Body centred cubic(BCC) Face centred cubic(FCC) Hexagonal centred cubic(HCC)
Lattice structures in AM
A hexagonal honeycomb is a pattern with hexagonally shaped walls, all orthogonal to the same plane. This is a common lattice structure for the infill of FFF/FDM parts, and for some SLA parts such as sacrificial patterns used in investment casting. The in-plane stiffness and strength of honeycombs are lowest because stresses in this plane make the cell walls bend. The out-of-plane stiffnesses and strengths are much larger because they require axial extension or compression of the cell wall.
When a honeycomb structure is being deformed in a plane, it broadly exhibits a linear-elastic regime followed by a plateau of roughly constant stress, leading into a final regime of steeply rising stress. The linear-elastic regime is due to bending of the cell walls, but when critical stress is reached the cells begin to collapse resulting in the plateau region and eventually at high strains, the cells collapse sufficiently that opposing cell walls touch resulting in densification and steep increase in the stress. A widespread application of honeycomb lattices made using traditional manufacturing techniques is the reinforcement of load-bearing structural panels, and the flexibility of AM to tailor the dimensions of the honeycomb cells according to local loading conditions offers new opportunities in these applications.

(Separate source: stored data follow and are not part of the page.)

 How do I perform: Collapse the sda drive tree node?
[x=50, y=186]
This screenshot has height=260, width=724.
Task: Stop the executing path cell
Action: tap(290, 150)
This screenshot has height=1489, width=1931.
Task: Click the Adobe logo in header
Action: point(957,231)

Bending of cell walls due to linear-elastic property
3D Printed honeycomb structure & honeycomb sandwich structure
Open-and Closed-Cell foams
Three-dimensional foam structures can be open-cell or closed-cell structures and be regular or random in their arrangement. Synthetic foams, manufactured on a large scale, are used for absorbing mechanical impact energy, and managing weight-efficient strength, thermal conductivity, and buoyancy. The important features of foam are relative density, the degree to which the cells are open or closed, and the extent of anisotropy.
The cell shapes in real foams are more complex than regular open-cell structures. However, the modes of deformation are similar such that the scaling of mechanical properties can be understood by using dimensional arguments that are independent of the geometry. Open-cell lattices can have many topologies, defined by the arrangement of the beams in the unit cell, and how the unit cells are arranged and attached to one another. Two important categories of open-cell lattices are those with mechanical behaviour dominated by bending, and by stretching.